Court File and Parties
CITATION: Obita v. Algonquin College, 2024 ONSC 2320
DIVISIONAL COURT FILE NO.: 106/24
DATE: 20240419
SUPERIOR COURT OF JUSTICE – ONTARIO DIVISIONAL COURT
RE: Rachel Obita, Appellant
-and-
Algonquin College, Respondent
BEFORE: FL Myers J
COUNSEL: Rachel Obita, on her own behalf Chris Rutherford, for the Algonquin College
READ: April 19, 2024
Endorsement
[1] This is a motion to extend the time for the appellant Ms. Obita to seek leave to appeal from the decisions of Doyle J. dated August 23 and November 27, 2023.
[2] This motion was read in writing pursuant to the direction of Shore J. dated March 11, 2024.
[3] In her notice of motion dated February 12, 2024, Ms. Obita provides the following ground for her request for an extension of time:
I am a self-represented litigant who made several procedural errors when attempting to file my notice of motion for leave to appeal. Once I made all the necessary corrections the window to submit expired. Additionally, the issues I am raising are in the interest of the public.
[4] I have read Ms. Obita’s extensive material filed before Doyle J. and in this court. I have read Ms. Obita’s preliminary and supplementary notices of motion and her preliminary and supplementary factums.
[5] Ms. Obita raises extensive concerns with many of Algonquin College’s policies.

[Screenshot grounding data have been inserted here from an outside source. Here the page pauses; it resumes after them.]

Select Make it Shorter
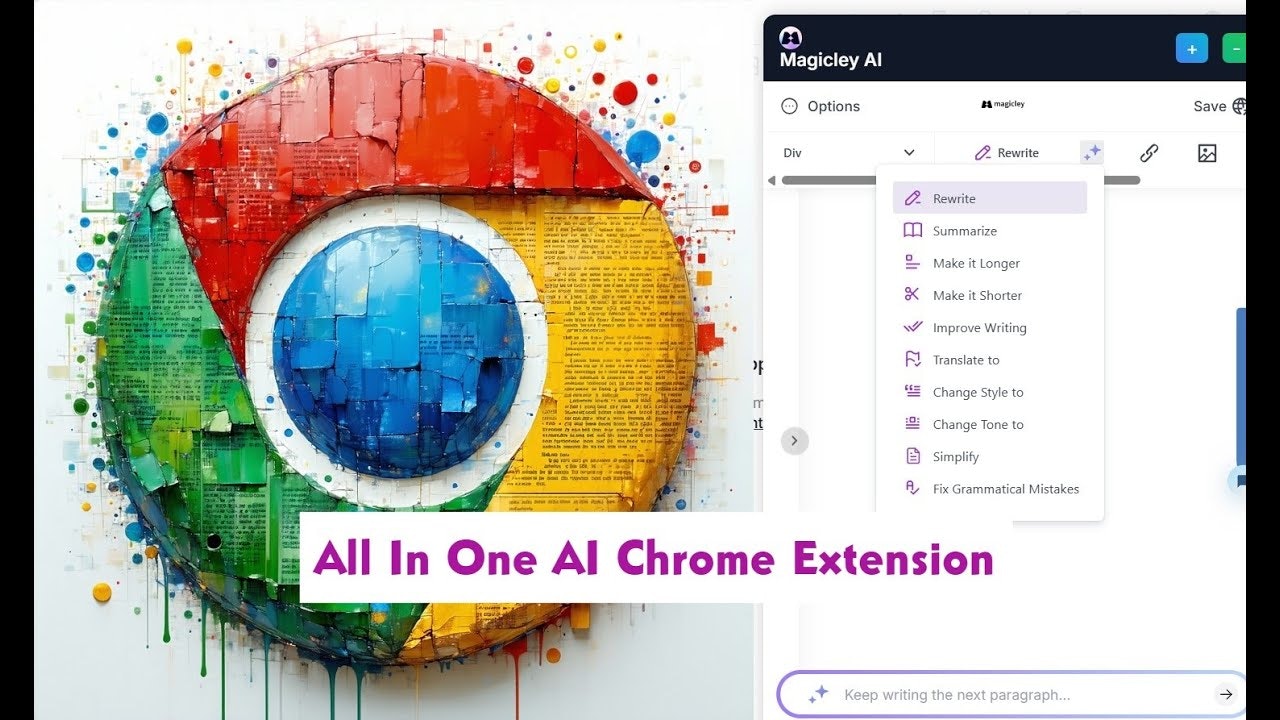[x=976, y=295]
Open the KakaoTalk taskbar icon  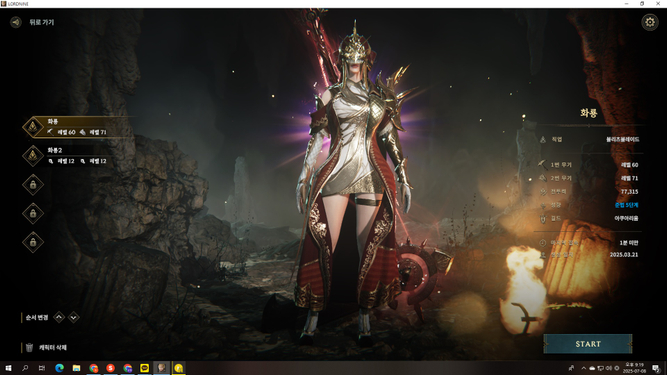(x=144, y=368)
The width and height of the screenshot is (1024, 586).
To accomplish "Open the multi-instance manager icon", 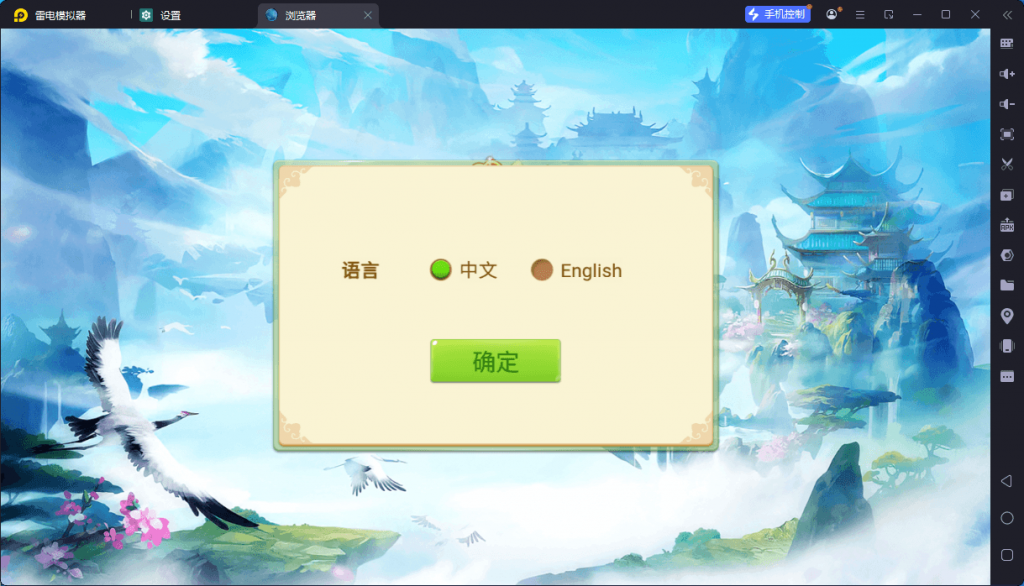I will (1007, 195).
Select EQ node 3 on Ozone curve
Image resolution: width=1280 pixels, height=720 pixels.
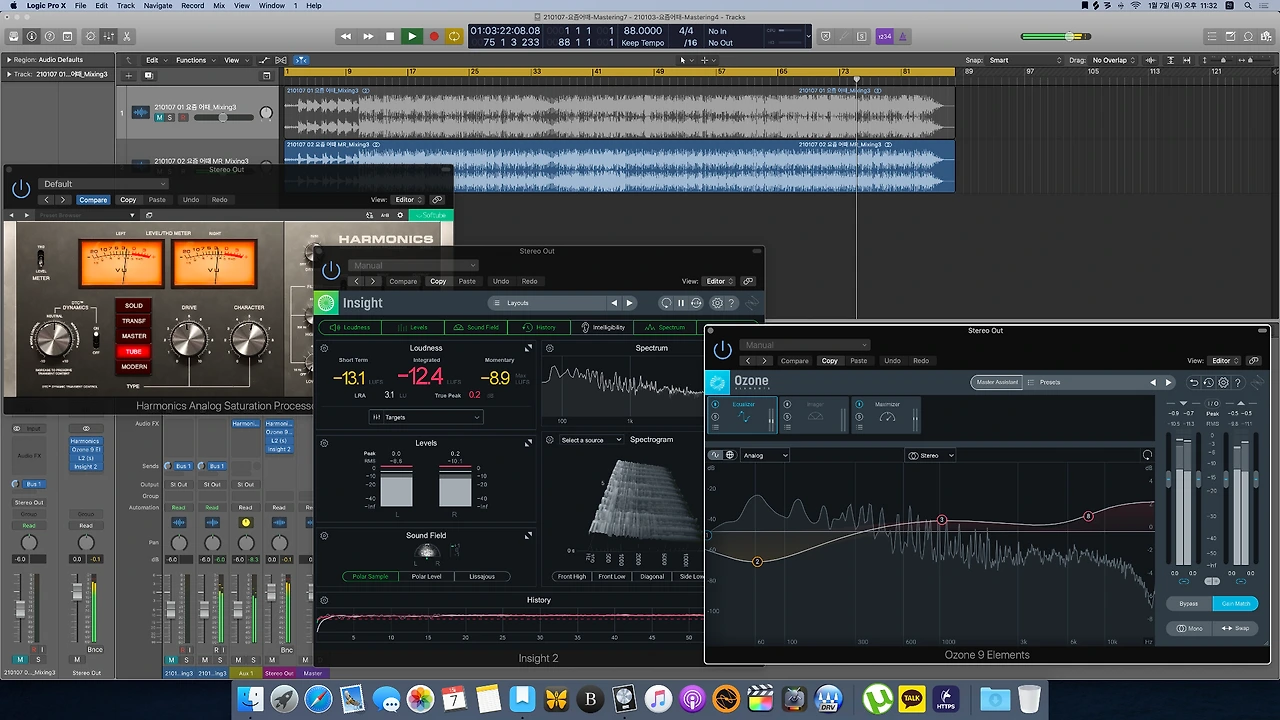click(942, 520)
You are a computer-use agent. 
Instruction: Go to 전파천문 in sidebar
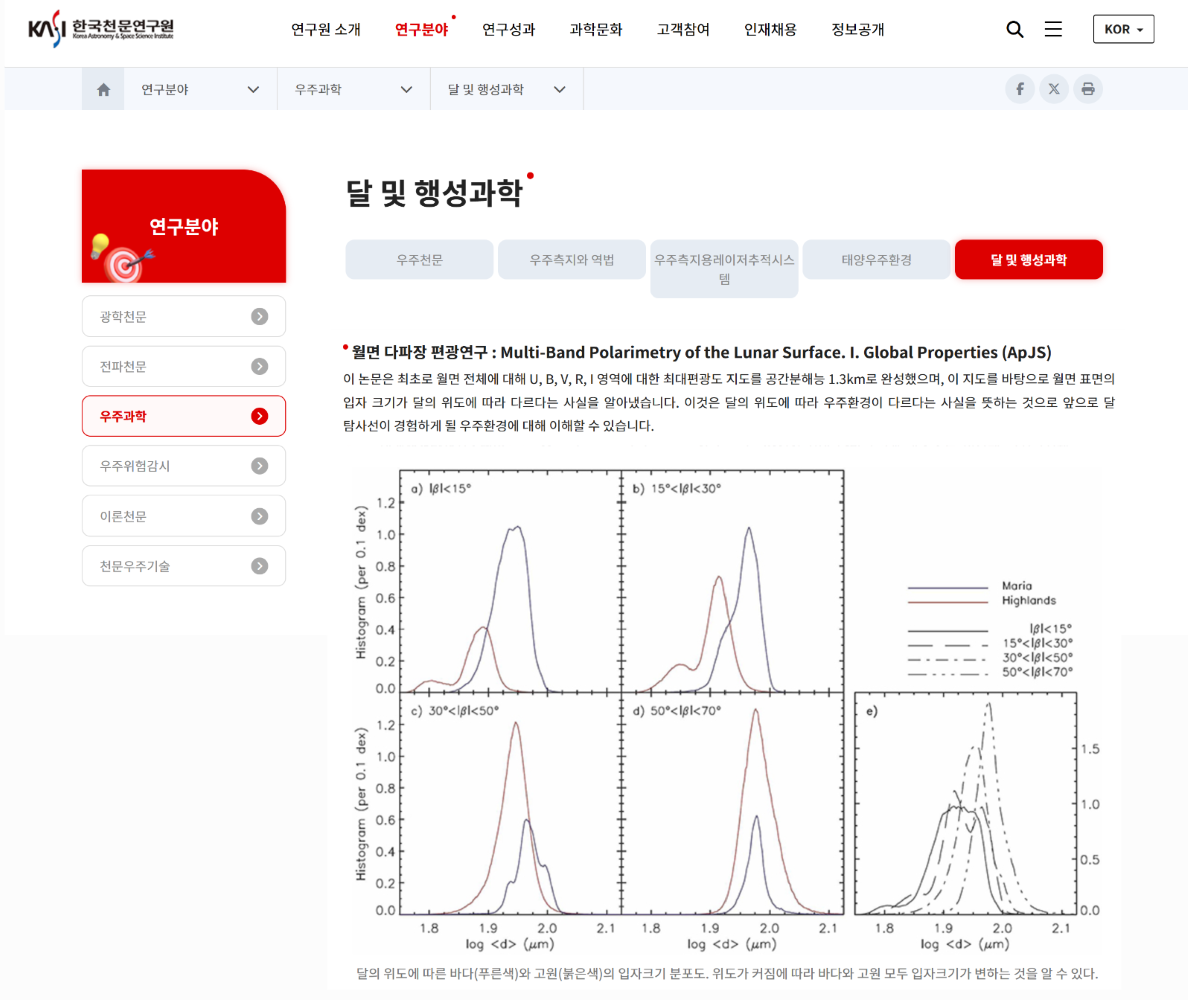tap(184, 367)
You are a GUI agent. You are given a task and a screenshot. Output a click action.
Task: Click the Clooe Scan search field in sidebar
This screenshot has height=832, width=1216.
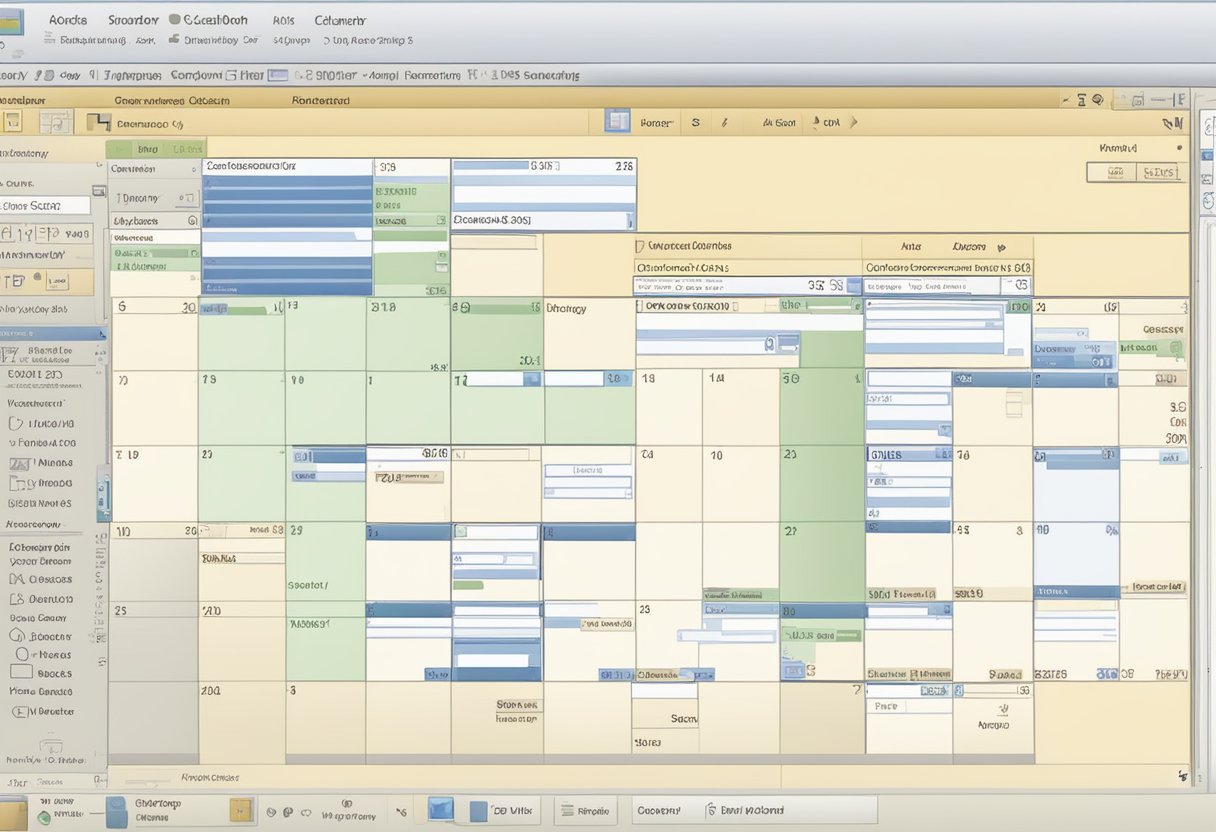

[6] The decisions made by Doyle J. dismissed Ms. Obita’s requests for pre-trial injunctions requiring the respondent college to implement her proposed policy fixes and for other pre-trial orders.
[7] As a self-represented litigant, Ms. Obita is entitled to procedural assistance to ensure that she understands the processes of the court. As the plaintiff in the lawsuit and the appellant in this court, she also has burden to try to obtain information about the proceedings that she is bringing.
[8] In her lawsuit, Ms. Obita seeks to have the court order Algonquin College to change many of its policies.
[9] The lawsuit is at its very beginning. Algonquin College has brought a motion to ask a judge to strike some or all of the statement of claim on numerous grounds under Rule 21.01 and perhaps otherwise.
[10] Lawsuits go through three broad phases: pleadings; discovery; and trial. This case is still in the pleadings stage. Algonquin College is not required to deliver its statement of defence until the contents of the statement of claim are finalized. No documentary or oral discovery has taken place. A trial is not likely to be held for at least a year and likely more.
[11] Ms. Obita went before Doyle J. and asked the judge to grant the relief she is seeking in the lawsuit at the very beginning of the process and long before she has proven at a trial that she is entitled to the relief that she claims.
[12] The court has the authority to grant relief before trial. But it is rare and requires extraordinary circumstances. This is especially the case because Ms. Obita does not just seek to prohibit or delay the respondent from doing something. Rather, she asks the court to order the respondent to actually do things it does not want to do. This is called a “mandatory injunction” and it is even more exceptional than a prohibitory injunction before trial.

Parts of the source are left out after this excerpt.